Till now, the scheme has produced quite encouraging results and have added about 31 Lakhs beneficiaries to the formal employment involving an expenditure of more than Rs. 500 crore.
Background:
PMRPY has been in operation since August, 2016. In this scheme, Government is paying the 8.33% contribution of Employers to the Employees' Pension Scheme (EPS) in respect of new employees (who have joined on or after 1st April 2016) having a new Universal Account Number (UAN), with salary up to Rs. 15,000/- per month. The scheme has a dual benefit i.e. on the one hand the employers are incentivized for increasing the employment base of workers in the establishments, and on the other hand a large number of workers will find jobs in such establishments. A direct benefit is that these workers will have access to social security benefits of the organized sector.


EPFO
Vision
- EPFO is one of the World's largest Social Security Organisations in terms of clientele and the volume of financial transactions undertaken. At present it maintains more than 15 crore accounts pertaining to its members.
- The Employees' Provident Fund came into existence with the promulgation of the Employees' Provident Funds Ordinance on the 15th November, 1951. It was replaced by the Employees' Provident Funds Act, 1952. The Employees' Provident Funds Bill was introduced in the Parliament as Bill Number 15 of the year 1952 as a Bill to provide for the institution of provident funds for employees in factories and other establishments. The Act is now referred as the Employees' Provident Funds & Miscellaneous Provisions Act, 1952 which extends to the whole of India except Jammu and Kashmir. The Act and Schemes framed there under are administered by a tri-partite Board known as the Central Board of Trustees, Employees' Provident Fund, consisting of representatives of Government (Both Central and State), Employers, and Employees.
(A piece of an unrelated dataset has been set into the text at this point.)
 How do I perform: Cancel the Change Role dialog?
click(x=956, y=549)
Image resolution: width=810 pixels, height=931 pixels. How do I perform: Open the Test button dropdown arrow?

- The Central Board of Trustees administers a contributory provident fund, pension scheme and an insurance scheme for the workforce engaged in the organized sector in India. The Board is assisted by the Employees’ PF Organization (EPFO), consisting of offices at 122 locations across the country. The Organization has a well equipped training set up where officers and employees of the Organization as well as Representatives of the Employers and Employees attend sessions for trainings and seminars.The EPFO is under the administrative control of Ministry of Labour and Employment, Government of India
- The Board operates three schemes - EPF Scheme 1952, Pension Scheme 1995 (EPS) and Insurance Scheme 1976 (EDLI).